I think, therefore, that the arrest warrant was nothing more or less than a put-up job, designed to humiliate Wriothesley and also to signal that the heresy hunt was over and the Queen still in Henry’s favour. Catherine herself was likely ordered to be involved, and the whole thing stage-managed by Henry himself.

By the end of July, when new jewellery was ordered for her for the forthcoming visit of Admiral d’Annebault, Catherine Parr was clearly and visibly once more high in the King’s favour. Her brother, as Earl of Essex, rode at the admiral’s side on his procession through London in August. And in October, crucially, Catherine’s brother-in-law Lord Herbert was promoted to Deputy Chamberlain, a position which was to be of critical influence in the King’s last days. The Parrs had successfully weathered the storm.

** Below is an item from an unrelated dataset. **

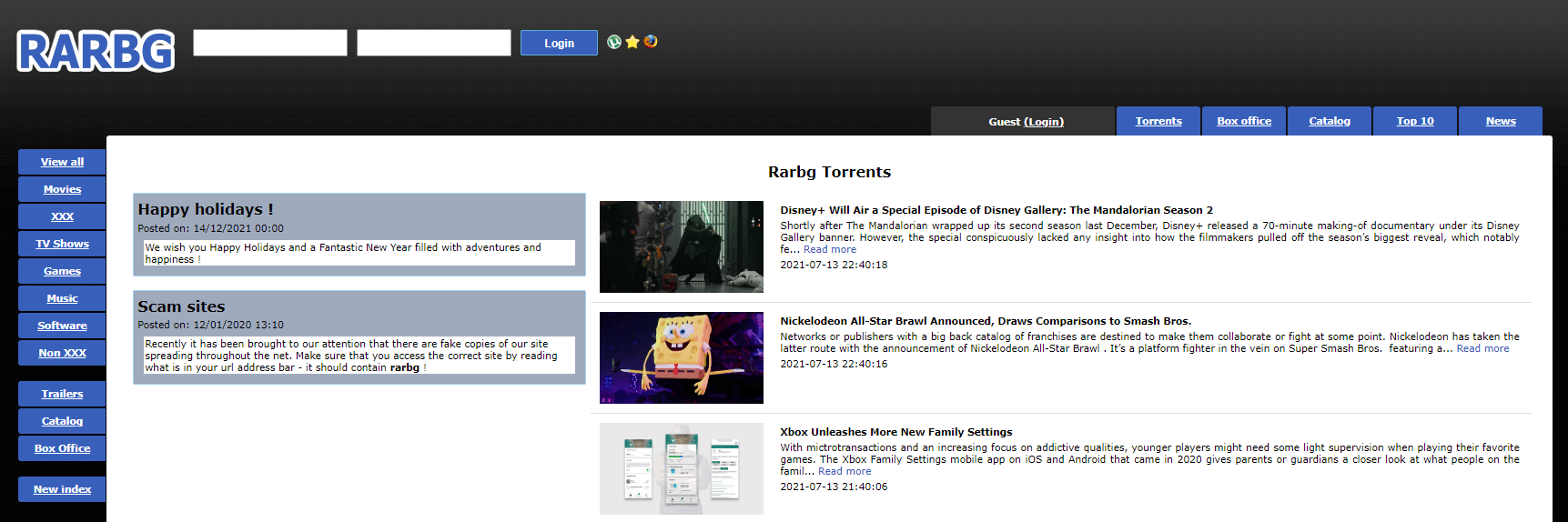Select Movies in the left sidebar
The image size is (1568, 522).
pos(62,189)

THERE REMAINED BERTANO’S visit, but as noted previously, it was a failure. When the papal emissary arrived early in August, hopes of some sort of accommodation with the Pope seem to have been immediately dashed. And from now on the King began to move, steadily, back towards the reformers. He may well have feared that if Gardiner and Norfolk were left in charge of the realm during his son’s minority, they would take England back to Rome. And Henry’s first priority was always to ensure that the Royal Supremacy passed to his son. Such a fear on the King’s part was not unrealistic; a decade later Gardiner was to be key lieutenant to Henry’s daughter, Mary I, when she returned England, briefly, to papal allegiance.

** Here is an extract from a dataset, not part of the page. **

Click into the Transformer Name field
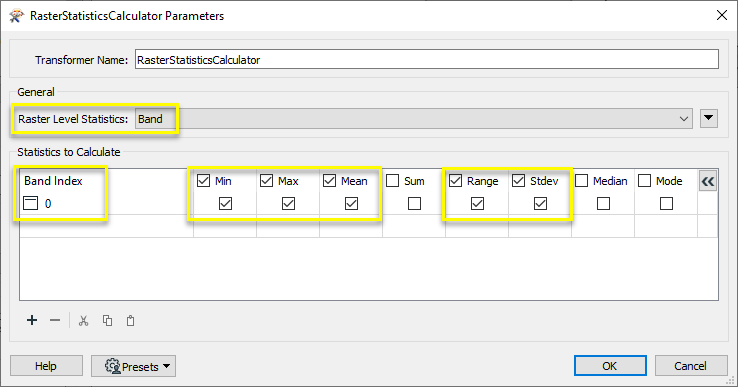 coord(426,60)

AFTER THE FAILURE of Bertano’s mission, the focus turned back to relations with France, and much attention was devoted to the preparations to welcome Admiral d’Annebault to London at the end of the month. The sheer scale of the celebrations, in a country financially ruined by Henry’s war, has, I think, been rather ignored. There had been no such celebrations to welcome a foreigner, at least not since the arrival of the ill-fated Anne of Cleves in 1539. Archbishop Cranmer’s secretary, Ralph Morice, later recounted how Henry stood at one of the Hampton Court banquets for d’Annebault, with one arm round the admiral’s shoulder and the other round Cranmer’s (a sign of favour to both, although Henry by now may have found it difficult to stand unsupported) and, according to Morice, made the astounding statement that he and the French king would soon abolish the Mass and establish a common Communion. This was never remotely possible, of course (Francis I of France remained firmly Catholic), but for the King to say such a thing even in jest could only be a sign of radical intention, quite unthinkable even a few weeks before.